• Home
  • Modeling for BI
  • DBA
  • Azure
  • SSIS
  • SSAS
  • SSRS - Reporting
  • PBI - Analytics
  • Consulting
  • About
Microsoft Data & AI

All Things Azure

Azure Data Factory (ADFv1) JSON Example for Salesforce Initial Load RelationalSource Pipeline

4/25/2017

0 Comments

 
This blog post is intended for developers who are new to Azure Data Factory (ADF) and just want a working JSON example.  In another blog post here, I've given you the 10K foot view of how data flows through ADF from a developer's perspective.   This blog post assumes you understand ADF data flows and are now simply wish for a JSON example of a full initial data load into [somewhere].  The JSON provided here pulls data from Salesforce and creates output files in an Azure Data Lake.

Prerequisites:
1.  An established Azure subscription
2.  An Azure Data Factory resource
3.  An Azure Data Lake resource
4. An Azure Active Directory Application that has been given permissions in your Azure Data Lake
     Short Version to create AD application:  AD --> App registrations --> new application registration
     Short Version to give ADL permissions:  ADL --> Data Explorer --> click on top / root folder --> Access


JSON Scripts:
To extract data from Salesforce using ADF, we first need to create in ADF a linked service for Salesforce.  
{
  "name": "SalesforceDataConnection",
  "properties": {
    "type": "Salesforce",
    "typeProperties": {
      "username": "dbradish@pragmaticworks.com",
      "password": "MyPassword",
      "securityToken": "MySecurityTokenObtainedFromSalesforceUI",
      "environmentUrl": "test.salesforce.com"
    }
  },
}

Note: If you are pulling from an actual Salesforce data store, not test, your "environmentUrl" will be "login.salesforce.com".

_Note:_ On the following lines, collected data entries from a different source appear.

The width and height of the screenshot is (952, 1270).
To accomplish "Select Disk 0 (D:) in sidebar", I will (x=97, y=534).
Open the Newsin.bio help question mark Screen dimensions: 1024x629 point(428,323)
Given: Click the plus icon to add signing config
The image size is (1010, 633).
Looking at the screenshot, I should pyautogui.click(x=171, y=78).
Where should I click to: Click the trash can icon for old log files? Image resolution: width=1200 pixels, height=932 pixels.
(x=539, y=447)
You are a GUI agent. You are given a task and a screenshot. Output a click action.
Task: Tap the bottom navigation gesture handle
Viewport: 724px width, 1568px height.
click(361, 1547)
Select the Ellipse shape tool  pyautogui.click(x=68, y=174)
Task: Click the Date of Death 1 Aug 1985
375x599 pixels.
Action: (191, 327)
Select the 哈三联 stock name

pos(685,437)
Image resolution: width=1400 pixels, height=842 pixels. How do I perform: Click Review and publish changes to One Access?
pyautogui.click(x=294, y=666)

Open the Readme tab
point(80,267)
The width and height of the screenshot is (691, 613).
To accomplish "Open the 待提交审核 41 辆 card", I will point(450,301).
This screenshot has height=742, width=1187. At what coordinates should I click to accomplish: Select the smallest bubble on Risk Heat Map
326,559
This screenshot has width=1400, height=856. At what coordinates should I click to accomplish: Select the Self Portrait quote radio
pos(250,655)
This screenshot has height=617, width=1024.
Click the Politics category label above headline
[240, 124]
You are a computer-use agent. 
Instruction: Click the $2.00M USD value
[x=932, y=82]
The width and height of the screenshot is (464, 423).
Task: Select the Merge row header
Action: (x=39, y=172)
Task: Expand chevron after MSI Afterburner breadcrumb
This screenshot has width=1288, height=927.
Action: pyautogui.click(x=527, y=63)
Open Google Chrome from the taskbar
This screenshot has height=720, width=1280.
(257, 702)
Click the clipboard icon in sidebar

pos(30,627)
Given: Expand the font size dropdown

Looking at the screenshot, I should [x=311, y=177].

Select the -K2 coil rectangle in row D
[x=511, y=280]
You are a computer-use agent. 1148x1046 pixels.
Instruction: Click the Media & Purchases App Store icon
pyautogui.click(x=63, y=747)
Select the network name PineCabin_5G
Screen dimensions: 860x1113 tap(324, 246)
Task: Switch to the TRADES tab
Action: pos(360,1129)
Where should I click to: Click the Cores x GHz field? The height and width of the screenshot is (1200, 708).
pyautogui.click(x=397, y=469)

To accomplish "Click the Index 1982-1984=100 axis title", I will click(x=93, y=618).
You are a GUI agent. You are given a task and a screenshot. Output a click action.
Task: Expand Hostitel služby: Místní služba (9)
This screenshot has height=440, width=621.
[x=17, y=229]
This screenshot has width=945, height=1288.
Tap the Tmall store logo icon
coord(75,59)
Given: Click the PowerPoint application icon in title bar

We next need a linked service for Azure Data Lake.  
AAD = Azure Active Directory
ADL = Azure Data Lake

{
  "name": "ADLakeConnection",
  "properties": {
    "type": "AzureDataLakeStore",
    "typeProperties": {
      "dataLakeStoreUri": "https://MyDataLake.azuredatalakestore.net",
      "servicePrincipalId": "MyAAD-ApplicationID-ServicePrincipalId-ClientId-WhichAreAllTheSameThing",
      "servicePrincipalKey": "MyAAD-ApplicationID-key",
      "tenant": "MyAAD-DirectoryID",
      "subscriptionId": "MyADL-SubscriptionId",
      "resourceGroupName": "MyADL-ResourceGroup"
    }
  },
}

The ADF copy wizard will generate this JSON for you, but you still need to know your IDs, so let's talk about where we find all of this.  Assuming that you are currently logged in successfully to the Azure Portal ...

1  "datalakeStoreUri": Your Azure Data Lake --> Overview --> URL

​2  "servicePrincipalId": Your Azure Active Directory Application --> App registrations --> YourApplicationName --> (click on the application name to see properties) --> ApplicationID

3  "servicePrincipalKey": 
You must have recorded this when you created  the Azure Active Directory application!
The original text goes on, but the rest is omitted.